- Born: Julia Anne Marshall 1809 Hallsteads, Watermillock, Ullswater, England
- Died: 3 November 1841 (aged 31–32) England
- Occupation: poet; hymnwriter;
- Genre: hymns
- Notable works: "Hail, thou bright and sacred morn"
- Spouse: Henry Venn Elliott ​(m. 1833)​
- Children: 5
- Parents: John Marshall
- Relatives: William, John, and James Garth (brothers); Charlotte Elliott (sister-in-law);

Signature

= Julia Anne Elliott =

English poet and hymnwriter

Julia Anne Elliott ( Marshall; 1809–1841) was an English poet and hymnwriter. Elliott wrote little, but wrote well. With rarely an exception, Elliott's hymns bear the stamp of refined poetic taste, and all of them possess a deep religious feeling.

==Biography==
Julia Anne Marshall was born at Hallsteads, Watermillock, Ullswater, England, in 1809. She was a daughter of the industrialist, John Marshall, Esq. He married Jane Pollard, daughter of William Pollard, a Halifax wool-stapler and linen-merchant. Her three spinster sisters (Ann, Catharine and Eleanor) moved to a house named Old Church, near Hallsteads, by 1829. Jane had met Dorothy Wordsworth while Dorothy was at school in Halifax, and there are references to visits to Hallsteads and Old Church in Dorothy and William Wordsworth's correspondence.

Marshall and Jane had eleven children. Their eldest son William was MP for Beverley, Carlisle and East Cumberland Their second son John was MP for Leeds 1832–1835, and third son James Garth held the same seat 1847–1852. The fourth son, Henry Cowper, was Mayor of Leeds 1842–1843.

In 1827, being on a visit with her father to Brighton, she worshipped at St. Mary's, of which the Rev. Henry Venn Elliott, the brother of Charlotte Elliott, was the Perpetual Curate. An acquaintance between the two was thus formed, resulting in their marriage, October 31, 1833. She greatly endeared herself, in this happy relationship, to the people of the parish, and especially to her husband's family.
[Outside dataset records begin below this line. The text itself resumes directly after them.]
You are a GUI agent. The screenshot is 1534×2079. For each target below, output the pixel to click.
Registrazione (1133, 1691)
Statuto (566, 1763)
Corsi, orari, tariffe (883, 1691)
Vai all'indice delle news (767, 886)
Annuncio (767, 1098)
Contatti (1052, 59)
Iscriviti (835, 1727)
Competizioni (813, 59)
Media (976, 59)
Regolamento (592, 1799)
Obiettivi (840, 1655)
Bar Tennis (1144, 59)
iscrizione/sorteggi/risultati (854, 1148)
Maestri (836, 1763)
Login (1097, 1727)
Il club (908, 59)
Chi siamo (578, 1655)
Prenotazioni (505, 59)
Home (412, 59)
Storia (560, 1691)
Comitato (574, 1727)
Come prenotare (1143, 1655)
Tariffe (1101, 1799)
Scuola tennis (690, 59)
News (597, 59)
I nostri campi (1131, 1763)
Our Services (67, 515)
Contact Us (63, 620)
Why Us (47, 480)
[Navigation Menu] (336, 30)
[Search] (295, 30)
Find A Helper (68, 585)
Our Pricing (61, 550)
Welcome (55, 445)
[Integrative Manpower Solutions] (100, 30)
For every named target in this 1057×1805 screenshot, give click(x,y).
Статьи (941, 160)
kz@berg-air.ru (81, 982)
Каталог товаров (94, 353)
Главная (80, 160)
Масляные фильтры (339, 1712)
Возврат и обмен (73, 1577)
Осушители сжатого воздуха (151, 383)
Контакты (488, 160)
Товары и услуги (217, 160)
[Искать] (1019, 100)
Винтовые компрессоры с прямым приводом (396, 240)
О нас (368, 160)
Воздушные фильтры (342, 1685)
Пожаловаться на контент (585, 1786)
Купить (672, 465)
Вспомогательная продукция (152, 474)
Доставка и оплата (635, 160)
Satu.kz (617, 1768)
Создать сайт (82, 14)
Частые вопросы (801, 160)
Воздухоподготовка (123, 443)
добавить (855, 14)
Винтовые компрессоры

Charlotte Elliott, in particular, became ardently attached to her.

She published Poems (with: Poems on Sacred Subjects.) in 1832. Her poetic taste and skill were evinced in several hymns contributed (1835) to a volume of Psalms and Hymns for Public Worship, compiled, by her husband, which included "We love Thee, Lord, yet not alone." She was not acknowledged until the third printing (1839) when her initials were added in the index. Some of her religious poems are given in Lord Selborne's Book of Praise. Two hymns are included in Hymns and Songs of Praise for Public and Social Worship, edited by Roswell Dwight Hitchcock, Zachary Eddy, Philip Schaff, 1874.

"Hail, thou bright and sacred morn" was a Sunday morning hymn addressed to Father, Son, and Holy Spirit. According to Brownlie (1899), Elliott's reputation rested upon it as her one good hymn. Smith (1903) and Hatfield (1884) remarked that it was Hyde's most familiar hymn in the U.S.

Smith (1903) remarked that Elliot's best hymn -fine in the attractiveness of its theme, and great in its poetic strength- is that on "The Love of Christ", beginning with the line, "We love Thee, Lord, yet not alone." She also wrote a very beautiful evening hymn: "On the Dewy Breath of Even", which was popular in England, but was little known in the U.S.

According to Benson (1915), Elliott is best-remembered for her "Great Creator, who this day."

Julia Anne Elliott died of scarlet fever on 3 November 1841, her fifth child, Julius, having been born on 24 October 1841. Her death was followed by that of their eldest son, Henry Venn, from the effects of a fall, on 2 June 1848. The second son, Charles Alfred, became a distinguished member of the Indian civil service. Julius Marshall, the third son, was killed on the Schreckhorn 27 July 1869.

==Selected works==
- Poems (with: Poems on Sacred Subjects.)., 1832 (text)

===Hymns===
- "Bright and Sacred Morn.
- "Great Creator, who this day."
- "Hail, thou bright and sacred morn."
- "On the Dewy Breath of Even."
- "We love Thee, Lord, yet not alone."